A team of researchers discovered that a specific protein plays a key role in in the development of brain tumors in patients with glioblastoma, reported a study published in Nature Neuroscience.
“The fact that most patients with these brain tumors live only 16 months is just heartbreaking,” said lead study author Arezu Jahani-Asl. “Right now there is no effective treatment and that’s what drives me to study this disease.”
The researchers examined 339 brain tumor stem cell samples from patients with glioblastoma, which is resistant to chemotherapy and radiation.
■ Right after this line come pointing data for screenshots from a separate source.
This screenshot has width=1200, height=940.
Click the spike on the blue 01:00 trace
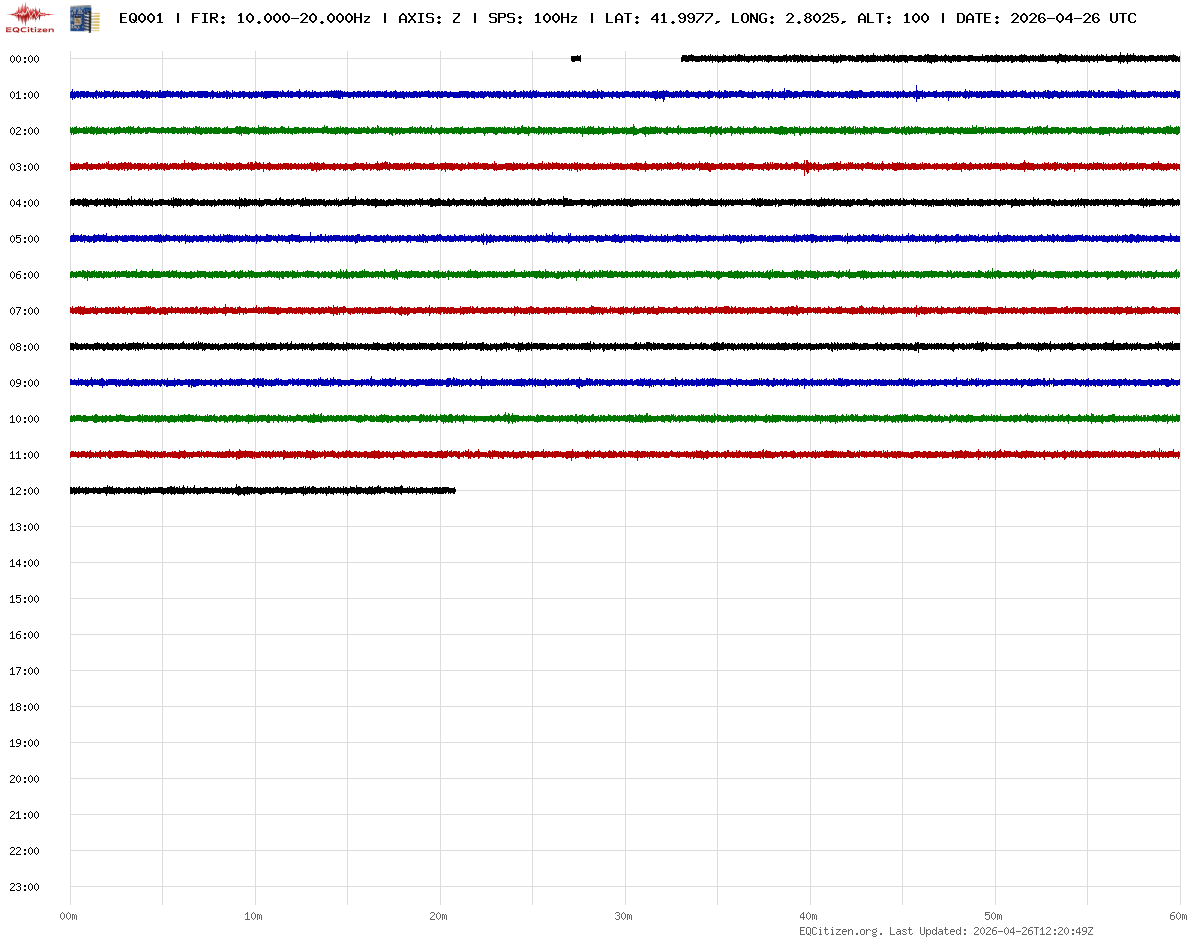click(x=917, y=94)
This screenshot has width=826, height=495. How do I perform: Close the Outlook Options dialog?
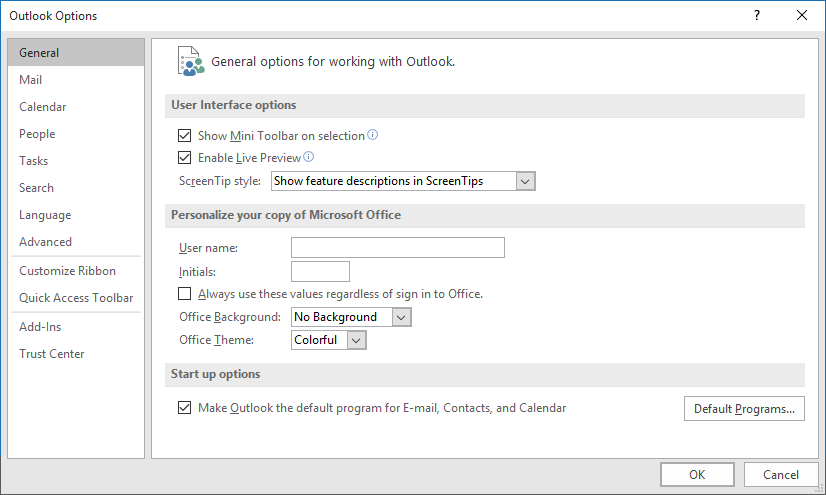pyautogui.click(x=801, y=15)
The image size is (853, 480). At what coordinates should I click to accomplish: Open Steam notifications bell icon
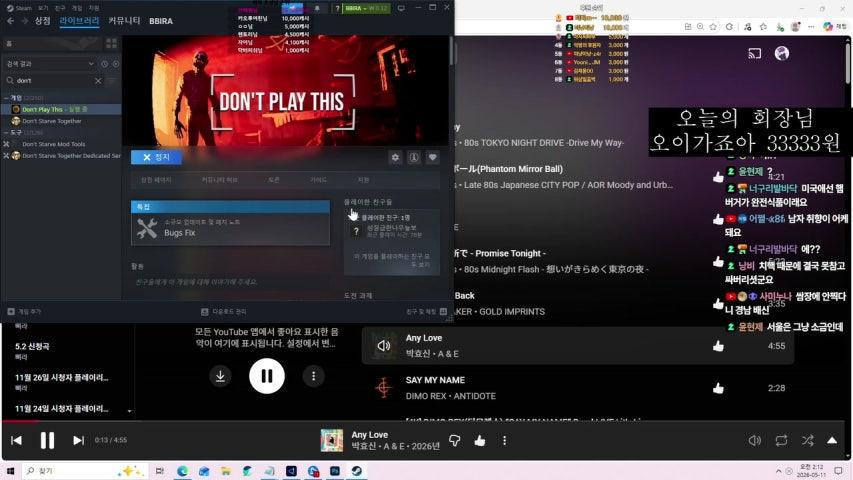317,8
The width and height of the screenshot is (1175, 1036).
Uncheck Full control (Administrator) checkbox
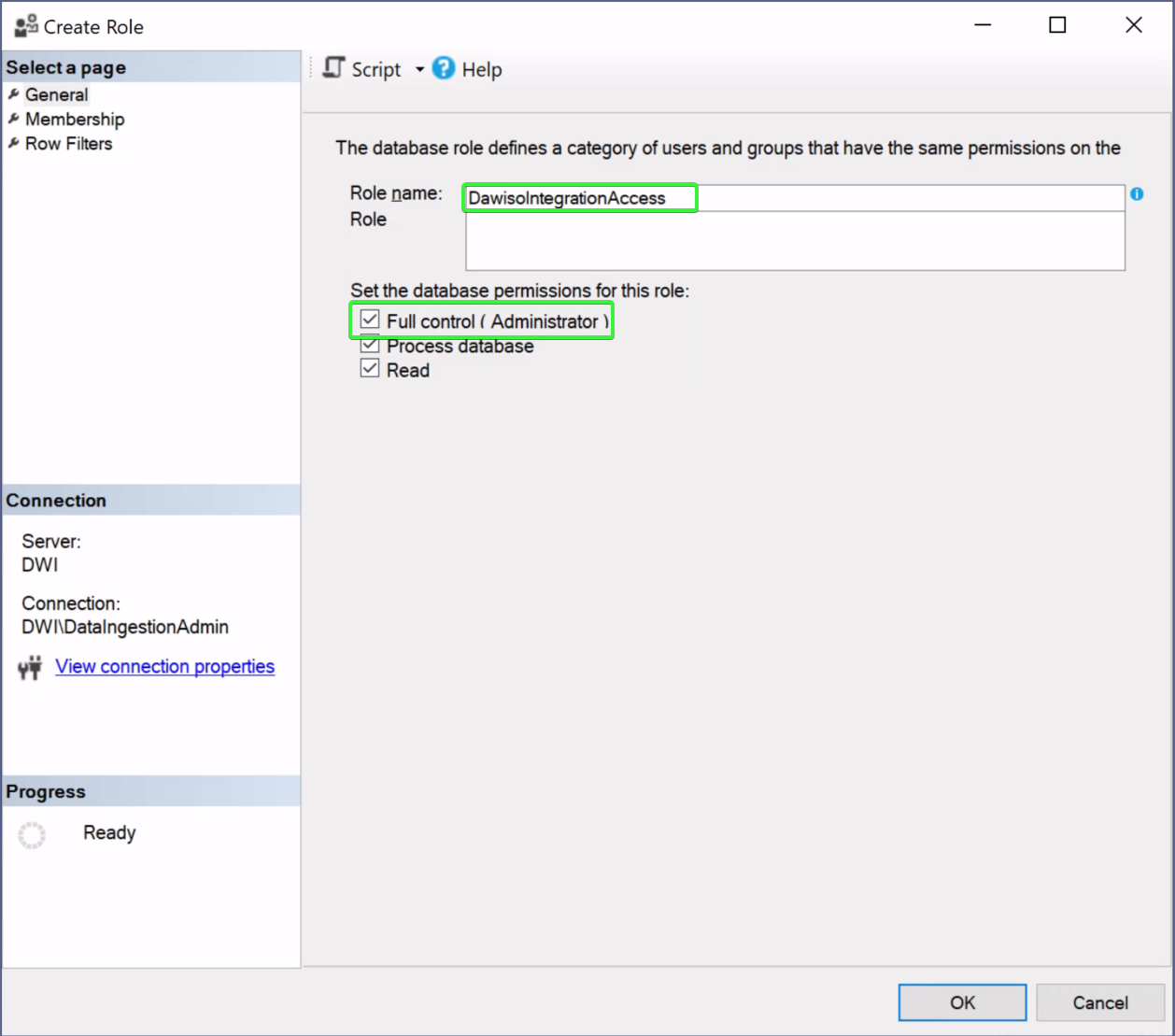pyautogui.click(x=370, y=320)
Prior information led many to believe that any cancer cell could reproduce to form whole tumors, however, researchers have since learned that only a few types of cells have this ability in brain cancer. Even if 1 of these brain tumor stem cells is left behind after surgery, it could lead to the development of an entirely new tumor.
The results of the study found that within the tumor samples, higher Oncostatin M Receptor (OSMR) expression is associated with a faster death.
This notion was confirmed in mouse models, where mice were injected with human brain tumor stem cells with a low expression of OSMR. The results showed that 30% of these mice lived longer than those with normal OSMR expression tumor stem cells.
By blocking OSMR activity in these cells, it could prevent them from forming tumors in mouse brains.
“Being able to stop tumor formation entirely was a dramatic and stunning result,” said senior co-corresponding study author, Michael Rudnicki. “It means that this protein is a key piece of the puzzle, and could be a possible target for future treatments.”
It has been known that EGFRvIII, an active form of the epidermal growth factor receptor, drove the formation of tumors in glioblastoma. However, current therapies that target this receptor have been unsuccessful.
Researchers found that EGFRvIII needs to bind with OSMR before it can send out tumor-forming signals.
The study results could lead to more effective treatments for glioblastomas, as well as other cancers with highly amplified EGFR expression, such as breast, cervical, and lung cancers.
“This study raises the exciting prospect of potential new targets for a lethal disease,” said Azad Bonni, senior co-corresponding study author. “The next step is to find small molecules or antibodies that can shut down the protein OSMR or stop it from interacting with EGFR. But any human treatment targeting this protein is years away.”